__WORK INSTRUCTION__: For the data below, restate word for word only the lines from the line containing "You are a computer-use agent. This" through the line containing "Select 产品F row in 张小凡's details", both ends included.

__STUDY MATERIAL__:
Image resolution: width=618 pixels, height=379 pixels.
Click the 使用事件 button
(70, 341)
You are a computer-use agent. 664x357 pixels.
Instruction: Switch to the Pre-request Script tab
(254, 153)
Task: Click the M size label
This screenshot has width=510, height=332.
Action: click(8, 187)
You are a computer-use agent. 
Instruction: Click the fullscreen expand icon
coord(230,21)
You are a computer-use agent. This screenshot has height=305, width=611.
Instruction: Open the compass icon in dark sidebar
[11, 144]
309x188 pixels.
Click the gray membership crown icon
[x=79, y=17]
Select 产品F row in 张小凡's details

* * *

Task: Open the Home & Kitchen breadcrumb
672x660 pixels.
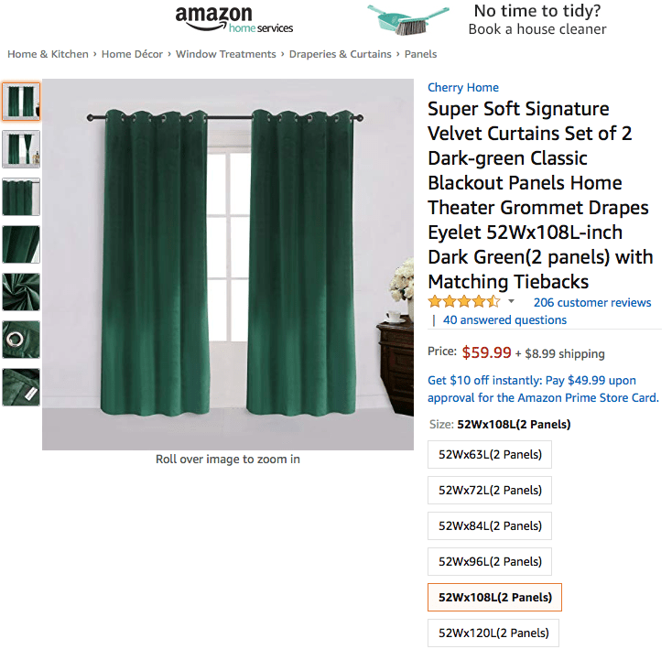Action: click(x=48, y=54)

__WRITTEN SOLUTION__:
You are a computer-use agent. This screenshot has height=305, width=611.
Instruction: Open the compass icon in dark sidebar
[11, 144]
309x188 pixels.
Click the gray membership crown icon
[x=79, y=17]
Select 产品F row in 张小凡's details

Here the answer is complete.